• Today with Joe Weisenthal and Scarlet Fu
    Posted by on September 23rd, 2016 at 10:59 pm

  • CWS Market Review – September 23, 2016
    Posted by on September 23rd, 2016 at 7:08 am

    “If being the biggest company was a guarantee of success, we’d all be using IBM computers and driving GM cars.” – James Surowiecki

    On Wednesday, the Federal Reserve decided, yet again, to forego raising interest rates. This is what the market had expected, and more importantly, it’s what the market wanted. Stocks responded by rallying Wednesday afternoon, and the buying continued into Thursday. The S&P 500 is once again not far from a new all-time high.


    However, the Fed hinted that higher rates are coming. In fact, I think there’s a very good chance that we’ll see a rate hike in December. Not everyone is pleased that rates are still so low. In this week’s policy statement, three members of the FOMC dissented. They want rates to go up right now.

    What does this mean for us as investors? Continued low rates means that the stock market remains a good place to be. This week, we got a nice dividend increase from Microsoft. The software giant is also going to buy back $40 billion of its stock. Also on Wednesday, Bed Bath and Beyond released a blah blah and blah earnings report. The silver lining is that the stock rallied after management stuck by its full-year guidance. I’ll have all the details in a bit, but first, let’s look at what Fed did by not doing nothing.

    The Fed Holds for Now, but May Raise in December

    Let’s review the events leading up to this week’s Fed meeting.

    On August 17, the Fed released the minutes from its July meeting. These minutes showed that the Fed was divided over the need for a rate hike. At the time, I said I was baffled that Wall Street took these minutes as a “dovish” sign. To me, it was clear that the Fed was leaning toward a rate hike. The only question was when. I wrote, “I think it’s possible that the Fed will raise rates in December or early next year.”

    Then on August 26, Janet Yellen spoke at the Fed’s big conference in Jackson Hole. She conceded that the argument for higher rates was getting stronger, but she didn’t try to soothe the market’s nerves either. We often forget that the C in FOMC stands for committee, and that a Fed chair needs to build a consensus. At the time, I wrote, “I think the Fed is leaning towards raising rates, but they want more evidence that it’s safe to do so.”

    After that, the data started talking. On September 1, the ISM report for August came in at just 49.4. Any reading below 50 means that the manufacturing sector is contracting. The next day was Jobs Day. The government said that the U.S. economy created 151,000 net new jobs in August, which was below forecasts.

    If I had to guess, I’d say it was these two reports that tipped the balance inside the FOMC toward the dovish side. That is, for September, but not for the rest of the year.

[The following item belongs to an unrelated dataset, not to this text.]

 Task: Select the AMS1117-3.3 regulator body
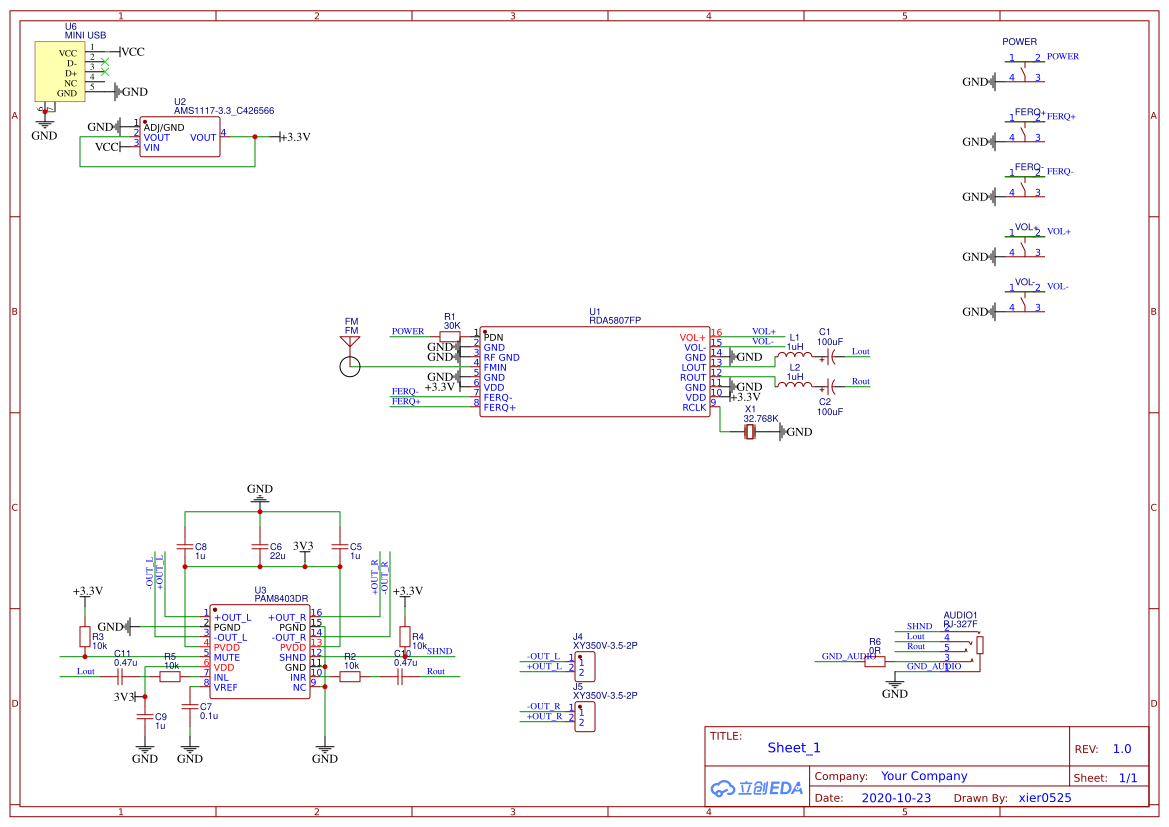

    On September 12, Fed Governor Lael Brainard spoke. This was the last speech before the Fed’s September meeting. Brainard has long been known to be a dove, and it was believed that if she had turned towards favoring a rate hike, then it was definitely on. Instead, Brainard gave a very dovish address.

    One important part of her talk jumped out at me. She noted that the strong dollar had already acted as a rate increase on the economy. Of course, a strong dollar isn’t the same thing as a rate hike, but the economic effects can be nearly identical. She said that the 20% rise in the U.S. dollar from June 2014 to January 2016 could have been the equivalent of a 200-basis-point rate increase! That’s a remarkable statistic.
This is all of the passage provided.